Event migration between bins in the distributions, due to differences in the particle-level and detector-level variables, is small due to the relatively wide bins and therefore ignored. In the absence of a BSM signal, dependencies of the migrations on the underlying distributions are very similar for the numerator and denominator and therefore systematic uncertainties arising from this source cancel in the ratio. The possible impact of signals on the correction factors has been studied and found to be small. The presence of a large BSM component in the numerator due to WIMP production with an axial-vector mediator mass of 1 \(\text {TeV}\) and a WIMP mass of 150 \(\text {GeV}\) (which has very different event kinematics to the SM processes) changes the correction factor by less than 0.5%. The injected BSM model events have a \(p_\mathrm {T}^\mathrm {miss}\) distribution that is much harder than the \(Z \rightarrow \nu \bar{\nu }\) contribution to the numerator, leading to changes in \(R^{\mathrm {miss}}\) of 4% at low \(p_\mathrm {T}^\mathrm {miss}\) and 50% at high \(p_\mathrm {T}^\mathrm {miss}\). Such a variation is much larger than the differences seen between data and SM simulation. Furthermore, injecting a Gaussian BSM contribution that adds events to a single bin (but remains consistent with the data) is also found to have a very small impact; the largest change in the correction factor is 2%, in the second bin of the \(p_\mathrm {T}^\mathrm {miss}\) distribution, which is small compared to the systematic uncertainties. This test is an extreme example, where it is assumed that the full difference between the SM prediction and data in the \(R^{\mathrm {miss}}\) ratio is due to BSM physics in the numerator. It is therefore concluded that the presence of any BSM model consistent with the data would lead to only small changes in the correction factors and that these models can be constrained by the detector-corrected results. Larger BSM contributions that could cause more significant changes in the correction factors have already been excluded with the detector-level data.

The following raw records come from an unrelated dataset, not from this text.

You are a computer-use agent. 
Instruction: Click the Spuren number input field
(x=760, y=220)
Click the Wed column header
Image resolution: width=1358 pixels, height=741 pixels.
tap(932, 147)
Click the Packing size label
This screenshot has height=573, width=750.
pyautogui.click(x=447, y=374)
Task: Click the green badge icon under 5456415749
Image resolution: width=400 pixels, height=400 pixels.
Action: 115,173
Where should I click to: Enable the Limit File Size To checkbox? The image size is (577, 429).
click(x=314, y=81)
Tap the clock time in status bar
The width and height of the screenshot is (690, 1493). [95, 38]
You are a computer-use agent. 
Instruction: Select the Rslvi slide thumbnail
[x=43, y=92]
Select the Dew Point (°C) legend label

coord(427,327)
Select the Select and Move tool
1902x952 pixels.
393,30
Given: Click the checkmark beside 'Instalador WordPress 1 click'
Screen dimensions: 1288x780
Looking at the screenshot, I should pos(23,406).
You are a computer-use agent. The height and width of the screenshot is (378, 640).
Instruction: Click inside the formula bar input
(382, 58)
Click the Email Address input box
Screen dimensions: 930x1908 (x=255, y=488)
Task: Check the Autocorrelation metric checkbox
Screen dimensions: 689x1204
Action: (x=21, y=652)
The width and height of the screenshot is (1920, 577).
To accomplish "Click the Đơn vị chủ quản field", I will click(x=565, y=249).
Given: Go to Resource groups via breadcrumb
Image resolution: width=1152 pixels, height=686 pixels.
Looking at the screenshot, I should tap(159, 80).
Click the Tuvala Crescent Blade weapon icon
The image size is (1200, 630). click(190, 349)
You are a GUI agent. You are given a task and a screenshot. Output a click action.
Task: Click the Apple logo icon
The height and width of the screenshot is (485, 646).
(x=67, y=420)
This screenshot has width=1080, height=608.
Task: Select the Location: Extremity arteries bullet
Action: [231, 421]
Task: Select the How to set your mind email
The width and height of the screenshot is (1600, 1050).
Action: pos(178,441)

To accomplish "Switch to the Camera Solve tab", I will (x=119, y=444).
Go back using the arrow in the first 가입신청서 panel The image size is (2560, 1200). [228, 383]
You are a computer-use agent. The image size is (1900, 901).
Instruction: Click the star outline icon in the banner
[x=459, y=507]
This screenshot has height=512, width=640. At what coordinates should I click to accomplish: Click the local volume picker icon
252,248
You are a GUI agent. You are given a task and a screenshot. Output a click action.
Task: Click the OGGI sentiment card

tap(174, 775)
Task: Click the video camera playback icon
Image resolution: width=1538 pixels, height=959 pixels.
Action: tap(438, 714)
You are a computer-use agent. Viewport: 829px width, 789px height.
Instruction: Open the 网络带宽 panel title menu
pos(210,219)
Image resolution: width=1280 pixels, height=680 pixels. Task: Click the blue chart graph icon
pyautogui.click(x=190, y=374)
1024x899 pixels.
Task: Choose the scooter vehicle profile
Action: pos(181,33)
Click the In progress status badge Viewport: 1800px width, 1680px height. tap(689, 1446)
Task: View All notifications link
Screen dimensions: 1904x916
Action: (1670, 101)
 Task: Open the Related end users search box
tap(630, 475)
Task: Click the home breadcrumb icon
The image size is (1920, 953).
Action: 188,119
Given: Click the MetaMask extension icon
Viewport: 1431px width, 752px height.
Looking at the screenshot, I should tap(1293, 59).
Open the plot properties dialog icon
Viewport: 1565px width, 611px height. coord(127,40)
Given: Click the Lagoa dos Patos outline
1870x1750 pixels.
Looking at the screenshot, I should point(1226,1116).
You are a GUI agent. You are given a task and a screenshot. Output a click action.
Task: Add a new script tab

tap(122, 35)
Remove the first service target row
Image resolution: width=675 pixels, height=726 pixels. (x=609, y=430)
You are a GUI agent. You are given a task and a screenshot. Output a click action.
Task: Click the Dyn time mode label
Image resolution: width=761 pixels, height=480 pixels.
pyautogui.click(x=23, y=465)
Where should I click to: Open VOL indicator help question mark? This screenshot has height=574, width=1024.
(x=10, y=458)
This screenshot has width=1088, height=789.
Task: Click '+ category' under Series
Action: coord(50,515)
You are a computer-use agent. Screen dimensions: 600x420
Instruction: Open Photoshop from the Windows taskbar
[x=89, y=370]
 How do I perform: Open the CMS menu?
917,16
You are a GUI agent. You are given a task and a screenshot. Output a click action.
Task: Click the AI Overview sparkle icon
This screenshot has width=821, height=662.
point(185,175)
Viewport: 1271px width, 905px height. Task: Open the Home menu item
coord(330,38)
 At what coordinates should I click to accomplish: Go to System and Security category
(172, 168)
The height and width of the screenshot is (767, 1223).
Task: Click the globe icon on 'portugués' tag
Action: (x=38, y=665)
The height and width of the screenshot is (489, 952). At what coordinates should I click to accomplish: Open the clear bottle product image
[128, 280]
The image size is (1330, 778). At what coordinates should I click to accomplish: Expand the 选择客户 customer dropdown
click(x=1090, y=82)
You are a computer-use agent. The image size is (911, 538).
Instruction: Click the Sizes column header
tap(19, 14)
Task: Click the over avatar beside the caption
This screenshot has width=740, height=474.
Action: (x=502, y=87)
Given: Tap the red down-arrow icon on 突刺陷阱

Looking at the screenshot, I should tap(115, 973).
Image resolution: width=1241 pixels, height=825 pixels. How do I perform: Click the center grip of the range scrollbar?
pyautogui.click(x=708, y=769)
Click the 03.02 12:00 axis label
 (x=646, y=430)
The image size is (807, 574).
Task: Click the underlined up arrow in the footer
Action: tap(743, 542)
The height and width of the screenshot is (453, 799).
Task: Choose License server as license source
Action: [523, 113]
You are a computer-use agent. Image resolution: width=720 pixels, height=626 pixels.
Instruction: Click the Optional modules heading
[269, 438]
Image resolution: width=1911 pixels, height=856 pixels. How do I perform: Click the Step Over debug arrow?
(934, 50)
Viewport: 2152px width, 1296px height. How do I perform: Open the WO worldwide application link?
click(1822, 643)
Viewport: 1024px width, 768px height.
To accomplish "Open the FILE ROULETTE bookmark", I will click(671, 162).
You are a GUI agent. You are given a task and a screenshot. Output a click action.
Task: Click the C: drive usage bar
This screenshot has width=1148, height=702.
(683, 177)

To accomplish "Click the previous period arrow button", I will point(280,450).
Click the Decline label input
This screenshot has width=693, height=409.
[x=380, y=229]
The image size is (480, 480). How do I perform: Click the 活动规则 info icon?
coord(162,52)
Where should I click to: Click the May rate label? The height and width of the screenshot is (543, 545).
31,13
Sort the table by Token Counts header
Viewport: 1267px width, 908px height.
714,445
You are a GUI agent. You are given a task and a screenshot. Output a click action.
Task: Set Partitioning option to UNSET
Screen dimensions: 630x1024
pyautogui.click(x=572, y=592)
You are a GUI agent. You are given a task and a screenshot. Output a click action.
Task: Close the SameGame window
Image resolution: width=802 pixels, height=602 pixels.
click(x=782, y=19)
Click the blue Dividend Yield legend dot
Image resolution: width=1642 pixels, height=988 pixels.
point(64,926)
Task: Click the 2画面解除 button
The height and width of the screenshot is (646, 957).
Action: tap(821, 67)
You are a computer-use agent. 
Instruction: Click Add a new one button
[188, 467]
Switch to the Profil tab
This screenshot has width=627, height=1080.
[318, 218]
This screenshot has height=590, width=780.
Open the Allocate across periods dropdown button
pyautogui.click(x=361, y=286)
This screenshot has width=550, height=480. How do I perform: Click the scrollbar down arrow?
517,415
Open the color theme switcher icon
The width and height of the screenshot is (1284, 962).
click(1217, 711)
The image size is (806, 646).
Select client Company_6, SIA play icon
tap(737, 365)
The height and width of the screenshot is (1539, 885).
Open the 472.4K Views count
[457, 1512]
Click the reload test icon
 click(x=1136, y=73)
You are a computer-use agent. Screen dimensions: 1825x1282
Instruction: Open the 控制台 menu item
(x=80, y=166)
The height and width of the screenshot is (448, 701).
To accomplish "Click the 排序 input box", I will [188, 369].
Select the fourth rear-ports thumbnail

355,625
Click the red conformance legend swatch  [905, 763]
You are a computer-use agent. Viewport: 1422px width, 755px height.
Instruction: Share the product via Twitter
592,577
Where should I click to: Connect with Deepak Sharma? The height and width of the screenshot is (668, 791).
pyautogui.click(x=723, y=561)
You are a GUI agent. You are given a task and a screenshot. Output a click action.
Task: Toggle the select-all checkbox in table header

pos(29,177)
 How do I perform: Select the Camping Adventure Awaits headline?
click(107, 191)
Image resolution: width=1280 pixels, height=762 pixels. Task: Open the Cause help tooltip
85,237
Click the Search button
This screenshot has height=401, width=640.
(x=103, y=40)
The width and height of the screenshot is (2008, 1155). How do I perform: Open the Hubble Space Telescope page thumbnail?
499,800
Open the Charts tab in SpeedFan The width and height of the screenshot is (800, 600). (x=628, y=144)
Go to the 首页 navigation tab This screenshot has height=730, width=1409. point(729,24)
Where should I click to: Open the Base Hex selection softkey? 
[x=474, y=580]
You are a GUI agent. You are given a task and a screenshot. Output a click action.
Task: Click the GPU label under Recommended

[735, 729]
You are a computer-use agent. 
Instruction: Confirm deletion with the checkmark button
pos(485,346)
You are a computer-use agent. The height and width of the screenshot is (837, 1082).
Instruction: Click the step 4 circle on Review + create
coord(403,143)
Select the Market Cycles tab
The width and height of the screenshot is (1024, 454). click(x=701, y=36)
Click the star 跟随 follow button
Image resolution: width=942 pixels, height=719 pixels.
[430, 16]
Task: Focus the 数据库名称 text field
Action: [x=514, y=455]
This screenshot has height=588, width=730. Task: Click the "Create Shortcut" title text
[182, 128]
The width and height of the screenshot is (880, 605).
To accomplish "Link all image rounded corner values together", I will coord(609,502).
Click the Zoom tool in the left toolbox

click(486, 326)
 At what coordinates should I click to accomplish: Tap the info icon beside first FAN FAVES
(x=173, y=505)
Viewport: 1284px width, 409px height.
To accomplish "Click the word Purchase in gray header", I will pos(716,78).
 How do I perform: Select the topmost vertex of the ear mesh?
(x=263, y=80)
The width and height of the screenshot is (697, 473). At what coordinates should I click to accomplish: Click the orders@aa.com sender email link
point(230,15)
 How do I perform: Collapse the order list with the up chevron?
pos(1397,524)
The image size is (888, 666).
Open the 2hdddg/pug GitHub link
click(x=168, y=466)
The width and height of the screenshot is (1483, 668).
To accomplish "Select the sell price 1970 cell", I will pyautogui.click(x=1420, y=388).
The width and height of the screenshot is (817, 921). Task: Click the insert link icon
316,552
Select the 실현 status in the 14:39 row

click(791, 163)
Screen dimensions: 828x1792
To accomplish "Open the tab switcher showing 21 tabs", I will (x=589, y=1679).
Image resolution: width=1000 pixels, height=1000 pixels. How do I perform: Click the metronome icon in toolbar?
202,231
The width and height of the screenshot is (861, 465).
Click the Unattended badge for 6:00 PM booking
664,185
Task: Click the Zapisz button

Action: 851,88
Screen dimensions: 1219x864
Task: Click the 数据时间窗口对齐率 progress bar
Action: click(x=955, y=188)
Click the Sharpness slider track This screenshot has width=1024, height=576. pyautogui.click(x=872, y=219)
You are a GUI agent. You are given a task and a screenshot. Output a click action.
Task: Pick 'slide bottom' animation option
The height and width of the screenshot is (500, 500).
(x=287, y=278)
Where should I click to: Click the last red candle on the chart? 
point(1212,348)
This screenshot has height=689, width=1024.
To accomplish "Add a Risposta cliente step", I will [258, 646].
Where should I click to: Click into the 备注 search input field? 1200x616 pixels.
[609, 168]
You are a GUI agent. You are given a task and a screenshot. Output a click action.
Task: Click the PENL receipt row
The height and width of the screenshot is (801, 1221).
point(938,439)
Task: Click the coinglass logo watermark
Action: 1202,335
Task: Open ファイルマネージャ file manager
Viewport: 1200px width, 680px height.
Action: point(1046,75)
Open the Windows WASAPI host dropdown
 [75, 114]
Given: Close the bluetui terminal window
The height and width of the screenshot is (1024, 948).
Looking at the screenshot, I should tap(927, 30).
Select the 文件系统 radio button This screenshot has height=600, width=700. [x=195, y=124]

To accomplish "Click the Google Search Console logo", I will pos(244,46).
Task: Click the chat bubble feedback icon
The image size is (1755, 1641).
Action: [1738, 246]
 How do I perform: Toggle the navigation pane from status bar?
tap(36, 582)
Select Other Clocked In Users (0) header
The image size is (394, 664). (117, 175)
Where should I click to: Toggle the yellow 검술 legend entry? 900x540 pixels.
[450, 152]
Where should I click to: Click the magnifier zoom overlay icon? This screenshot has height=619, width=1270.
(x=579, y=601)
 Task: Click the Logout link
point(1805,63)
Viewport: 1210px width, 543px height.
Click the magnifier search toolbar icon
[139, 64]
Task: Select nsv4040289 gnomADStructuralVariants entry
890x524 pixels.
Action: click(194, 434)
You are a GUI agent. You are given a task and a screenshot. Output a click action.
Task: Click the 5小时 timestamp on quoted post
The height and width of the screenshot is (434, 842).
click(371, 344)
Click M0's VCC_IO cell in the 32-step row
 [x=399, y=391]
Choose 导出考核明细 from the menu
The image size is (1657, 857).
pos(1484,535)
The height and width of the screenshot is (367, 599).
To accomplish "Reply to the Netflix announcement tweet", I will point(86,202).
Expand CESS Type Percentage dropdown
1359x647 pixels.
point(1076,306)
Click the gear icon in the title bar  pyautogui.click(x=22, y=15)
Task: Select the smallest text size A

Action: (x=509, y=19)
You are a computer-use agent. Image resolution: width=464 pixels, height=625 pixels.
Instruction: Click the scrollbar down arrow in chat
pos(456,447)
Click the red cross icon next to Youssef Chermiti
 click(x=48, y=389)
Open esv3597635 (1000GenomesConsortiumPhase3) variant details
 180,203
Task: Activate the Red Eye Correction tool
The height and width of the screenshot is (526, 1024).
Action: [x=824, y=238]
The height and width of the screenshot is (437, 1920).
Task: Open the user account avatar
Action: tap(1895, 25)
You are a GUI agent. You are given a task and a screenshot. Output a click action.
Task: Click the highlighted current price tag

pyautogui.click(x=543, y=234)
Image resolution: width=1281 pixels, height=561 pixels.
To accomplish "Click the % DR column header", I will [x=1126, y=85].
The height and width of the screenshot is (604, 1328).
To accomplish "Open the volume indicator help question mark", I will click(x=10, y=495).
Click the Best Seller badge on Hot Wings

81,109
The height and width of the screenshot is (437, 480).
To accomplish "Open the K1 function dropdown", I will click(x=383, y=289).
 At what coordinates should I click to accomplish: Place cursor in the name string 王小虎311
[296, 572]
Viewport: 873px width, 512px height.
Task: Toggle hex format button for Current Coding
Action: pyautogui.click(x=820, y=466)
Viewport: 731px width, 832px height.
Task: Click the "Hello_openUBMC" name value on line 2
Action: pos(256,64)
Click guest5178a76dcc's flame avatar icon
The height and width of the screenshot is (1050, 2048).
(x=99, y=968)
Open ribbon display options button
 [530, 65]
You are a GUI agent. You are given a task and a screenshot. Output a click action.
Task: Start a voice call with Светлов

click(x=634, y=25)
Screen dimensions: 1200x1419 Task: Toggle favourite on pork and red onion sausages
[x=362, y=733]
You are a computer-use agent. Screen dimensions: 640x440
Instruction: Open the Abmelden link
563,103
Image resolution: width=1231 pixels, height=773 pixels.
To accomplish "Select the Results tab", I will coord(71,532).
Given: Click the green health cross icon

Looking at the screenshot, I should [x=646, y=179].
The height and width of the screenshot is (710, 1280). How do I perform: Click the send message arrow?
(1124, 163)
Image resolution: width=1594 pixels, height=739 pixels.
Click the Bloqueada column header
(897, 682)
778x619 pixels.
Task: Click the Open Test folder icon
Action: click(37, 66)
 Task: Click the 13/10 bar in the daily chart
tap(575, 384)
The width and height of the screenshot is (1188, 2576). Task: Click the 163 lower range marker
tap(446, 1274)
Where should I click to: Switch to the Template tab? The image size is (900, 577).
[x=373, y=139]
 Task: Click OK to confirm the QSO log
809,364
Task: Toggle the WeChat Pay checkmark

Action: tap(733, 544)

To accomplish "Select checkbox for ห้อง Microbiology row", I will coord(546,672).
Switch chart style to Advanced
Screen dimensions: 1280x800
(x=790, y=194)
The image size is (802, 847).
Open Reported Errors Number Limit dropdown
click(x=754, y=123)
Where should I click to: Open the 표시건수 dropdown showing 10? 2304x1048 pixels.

8 Systematic and statistical uncertainties

Uncertainties in the measured detector-corrected ratios are discussed in this section and summarised in Table 2. The dominant experimental systematic uncertainties come from the reconstruction and isolation efficiency of muons and the reconstruction, isolation and trigger efficiency of electrons. These uncertainties affect the detector corrections, the \(W\) background predictions from leptonic control regions and the backgrounds to \(\ell ^{+}\ell ^{-} + \mathrm {jets}\) events. A smaller uncertainty in the \(\tau \) reconstruction efficiency, affecting the \(\tau \) veto, is also included. These are collectively labelled “Lepton efficiency” in the table. Uncertainties in the jet energy scale and resolution, labelled “Jets” in the table, affect the background predictions as well as the detector corrections. The latter arises due to small differences between the selected events for the numerator and denominator, such as the removal of jets close to leptons. The uncertainty from the difference in the choice of control region for the background prediction, described in Sect. 6, is also included. For the multijet background estimation a 50% uncertainty in the number of predicted events, together with a smaller uncertainty found by varying the selection criteria for events used as input for the smearing method, is assumed. The difference between the reweighted and nominal MC simulation background prediction of \(\ell ^{+}\ell ^{-} + \mathrm {jets}\) events is taken as an uncertainty. The reweighting factor is obtained from an \(e^{\pm }\mu {\mp }\) control region, described in Sect. 6. Statistical uncertainties from the finite size of the MC simulation samples used to determine the detector corrections, in the \(W\) control region data, and MC simulation samples used for extrapolations are also included.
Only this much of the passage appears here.